Imagine the fuel costs, wear and tear on vehicles and sorting equipment that they'd be able to save and how much more efficient their delivery of the mail could be.
hawkeye10
 
  3  
Reply Sat 6 Mar, 2010 12:12 am
@Butrflynet,
YEP. How about something like the "do not call list" where the senders of "junk" must put on a bar code with the address, the accepting post office computer reads the address and rejects the mail if it is addressed to a "do not junk mail" address, but still charges the sender to full fee plus a fine?

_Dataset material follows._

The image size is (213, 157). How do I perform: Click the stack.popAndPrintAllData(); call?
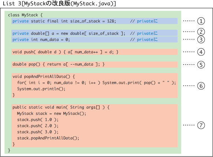48,138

The volume of mail goes way down, and the post office can collect some pure profit fees just like banks do....it is win/win/win (me/post office/environment).

Now I collect it once a week, fan through it, sometimes pull something out, and deposit the stack directly in the garbage can.
roger
 
  3  
Reply Sat 6 Mar, 2010 12:19 am
@hawkeye10,
Curtail the bulk postal rates they enjoy, if we need a starting point.
hawkeye10
 
  1  
Reply Sat 6 Mar, 2010 12:34 am
@roger,
Quote:

Curtail the bulk postal rates they enjoy, if we need a starting point.

That would effectively eliminate mass marketing by mail. I have a problem with that because I think that this is an activity that is valued by both businesses and individuals. If it turned out that most citizens believe as I do that this mail is unwanted, if this was the majority opinion, then I would agree that ending bulk rates is reasonable.

0 Replies
 
mm25075
 
  1  
Reply Sat 6 Mar, 2010 12:38 am
I would have no problem if they cut Saturday service.

As Butrflynet pointed out they could make gains by cutting out the junk mail that they deliver as well. For me, the junk stuff goes right into the recycle bin anyway.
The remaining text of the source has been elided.